____ Текстовый блок

Наиболее вероятным объяснением создавшейся тогда ситуации может быть версия подмены Крестинского другим лицом, агентом НКВД, который был наскоро проинструктирован и загримирован.[1555] В это объяснение вполне укладывается тот факт, что допрос мнимого (если принять эту версию) Крестинского Ульрих и Вышинский решили предварить допросом Раковского о Крестинском, чтобы дать возможность двойнику втянуться в процесс, получив на ходу дополнительную информацию.

На вечернем заседании 3 марта Ульрих вновь объявил допрос Крестинского. Вроде бы неожиданно Вышинский заявил: «Позвольте мне до допроса Крестинского задать несколько вопросов подсудимому Раковскому». Ответы Раковского на вопросы, заданные Вышинским, подтвердили принадлежность советского дипломата, полпреда в Германии, а затем первого заместителя наркома иностранных дел к «троцкизму» после XV съезда партии. Говоря о встрече с Крестинским в Берлине осенью 1927 г., Христиан Георгиевич сообщил, что придерживался мнения о необходимости «продолжать и дальше маневрировать». Было сказано и о получении летом 1929 г. в Саратове письма от Крестинского с рекомендацией возвратиться в партию. Создается впечатление, что Раковский понял подлог – присутствие на скамье подсудимых мнимого Крестинского и только после этого стал давать против него показания, тождественные лишь с наиболее мягкими формулами обвинения.[1556] То же лицо, которое выступало под видом Крестинского, полностью признало показания, данные на предварительном следствии.[1557] Этим, собственно говоря, и закончился его допрос.

________
____ Фрагменты набора данных

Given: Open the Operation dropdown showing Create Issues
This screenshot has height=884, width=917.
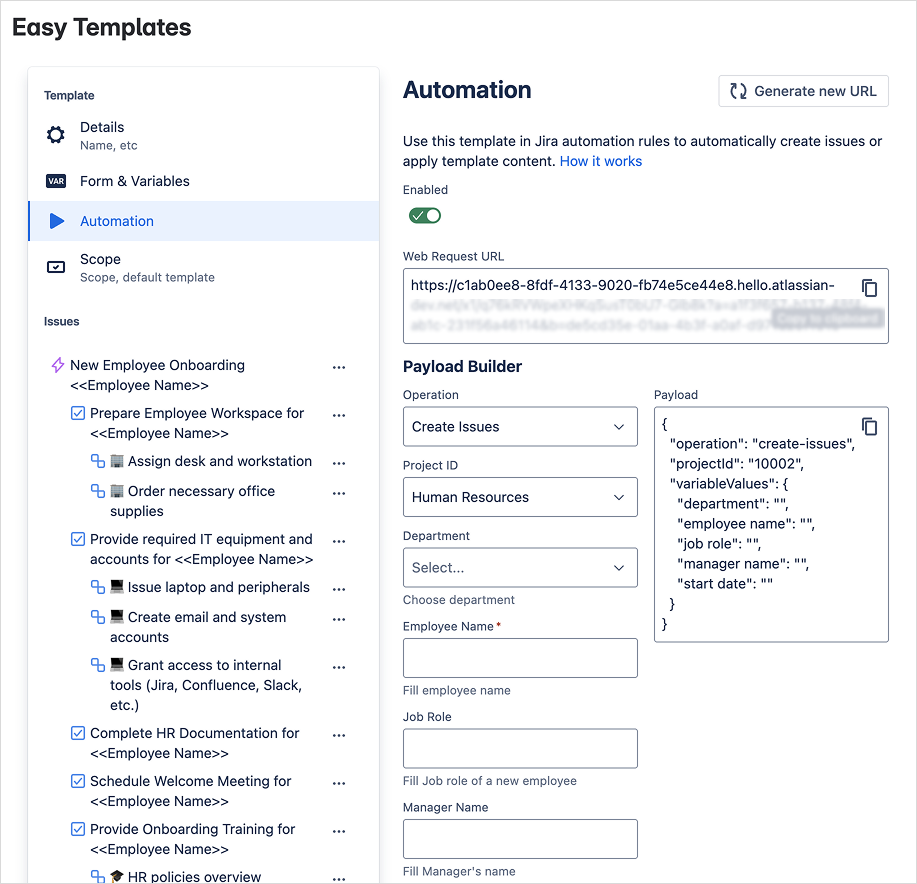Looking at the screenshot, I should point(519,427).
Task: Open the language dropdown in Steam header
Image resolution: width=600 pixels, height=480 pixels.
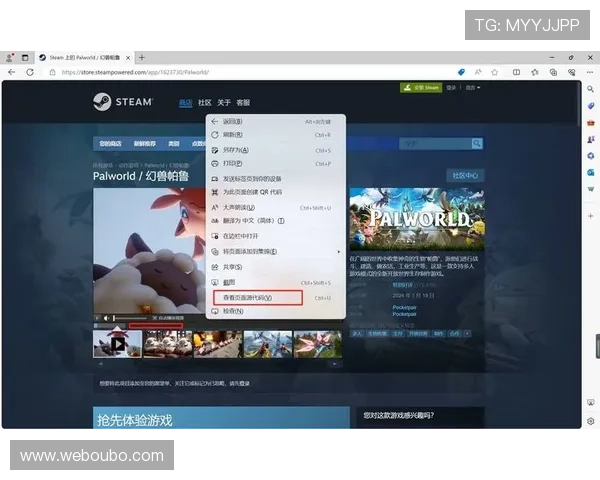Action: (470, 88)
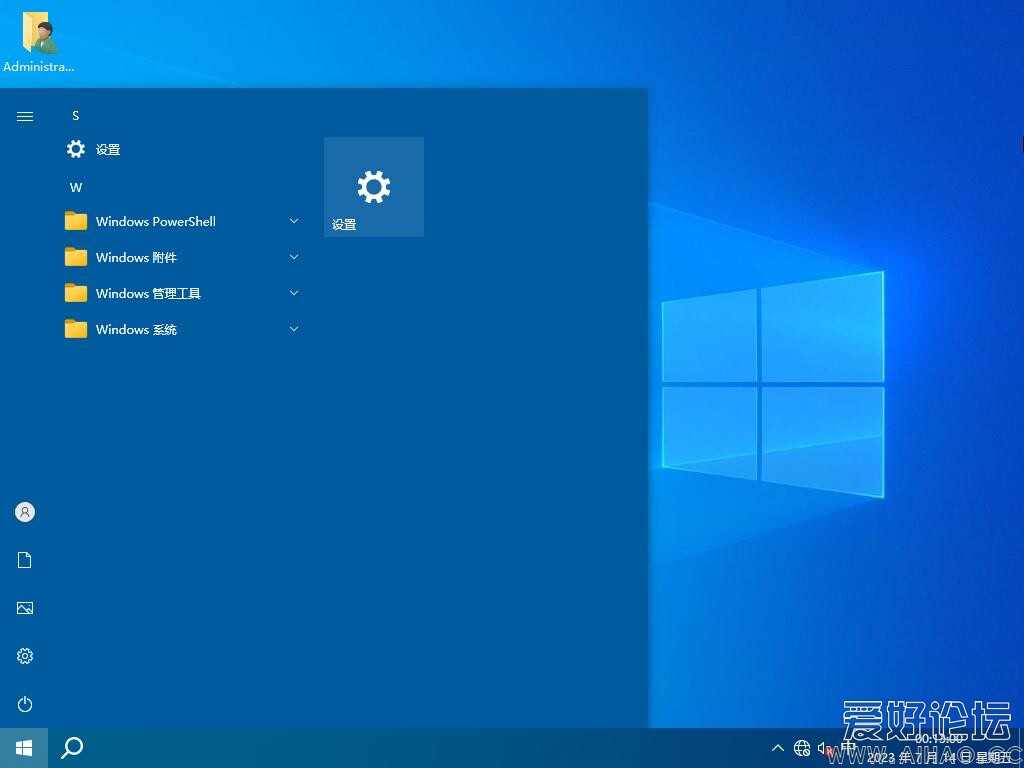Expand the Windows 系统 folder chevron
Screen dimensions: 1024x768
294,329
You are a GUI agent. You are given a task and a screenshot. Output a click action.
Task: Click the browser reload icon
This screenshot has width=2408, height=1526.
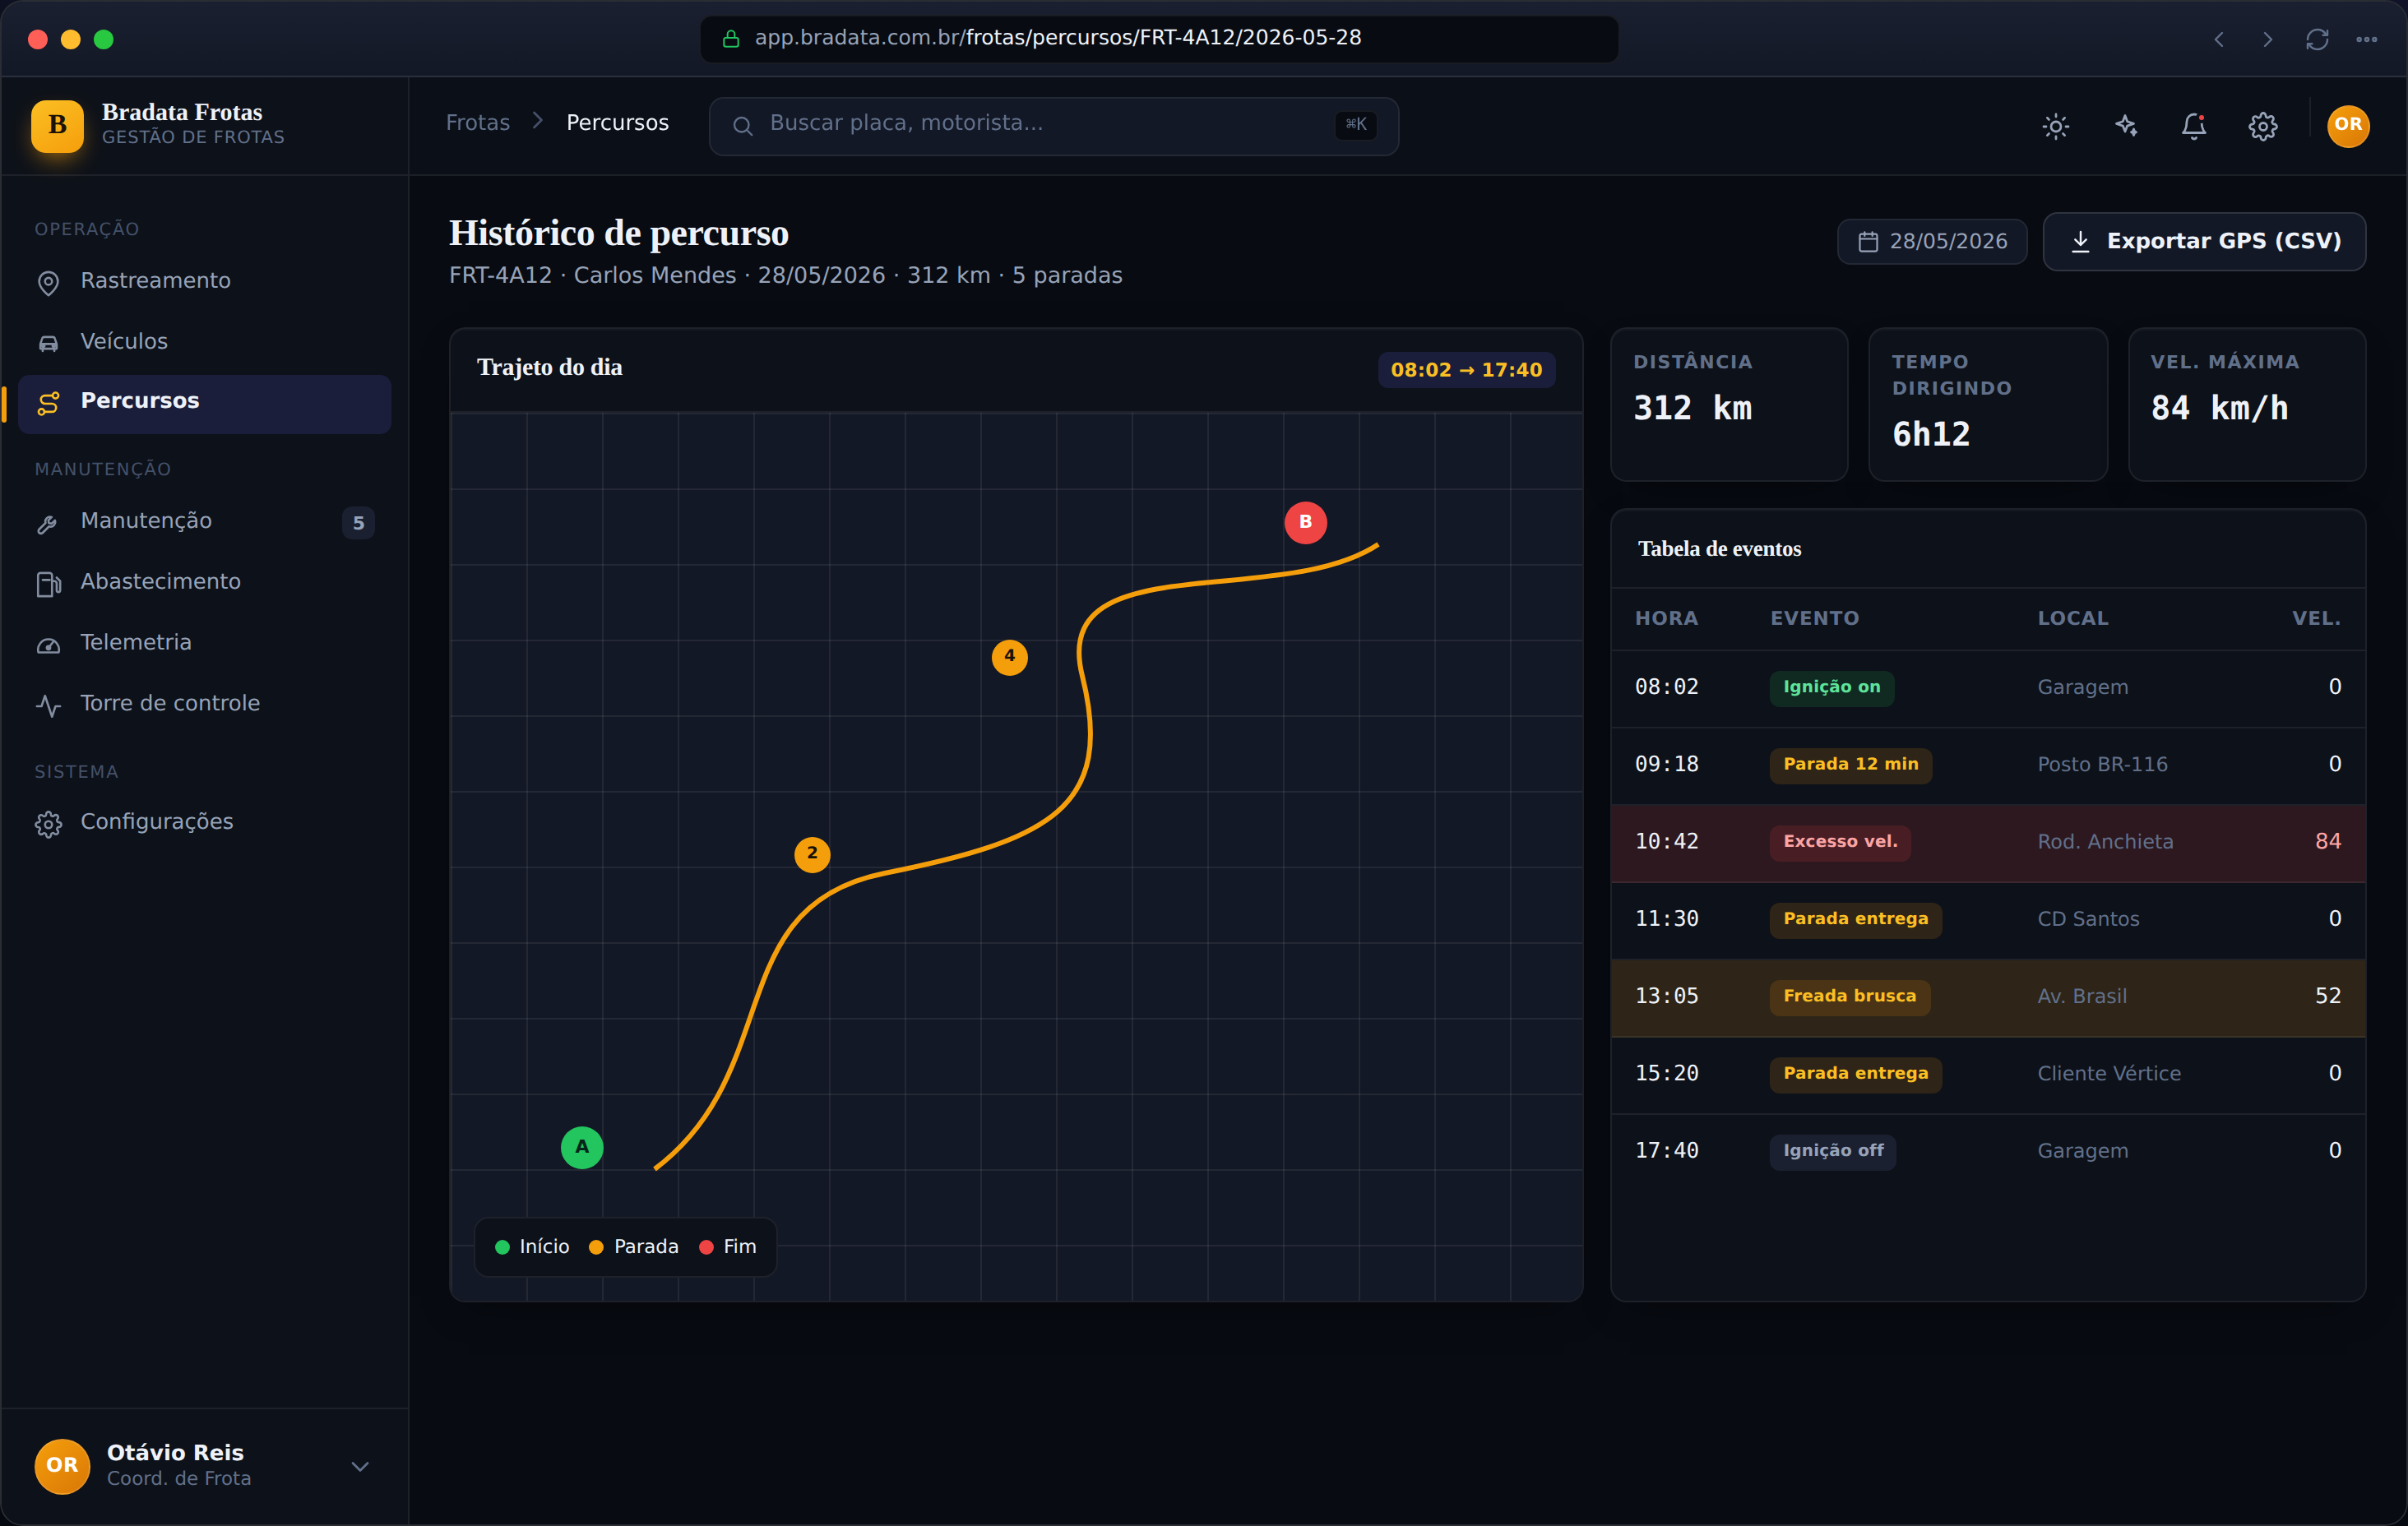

________

_Обязательные задания_
a – Где и когда, согласно тексту о допросе Крестинского, Раковский получил письмо от Крестинского с рекомендацией возвратиться в партию?
b – Воспроизведите из текста о допросе Крестинского всё начиная со слов «Наиболее вероятным объяснением» и вплоть до слов «ходу дополнительную информацию.».
c – Перечислите все географические названия (страны и города), которые упоминаются в тексте о допросе Крестинского.

_Ответы на задания_
a – В Саратове летом 1929 г.

b –
Наиболее вероятным объяснением создавшейся тогда ситуации может быть версия подмены Крестинского другим лицом, агентом НКВД, который был наскоро проинструктирован и загримирован.[1555] В это объяснение вполне укладывается тот факт, что допрос мнимого (если принять эту версию) Крестинского Ульрих и Вышинский решили предварить допросом Раковского о Крестинском, чтобы дать возможность двойнику втянуться в процесс, получив на ходу дополнительную информацию.

c – Германия, Берлин, Саратов.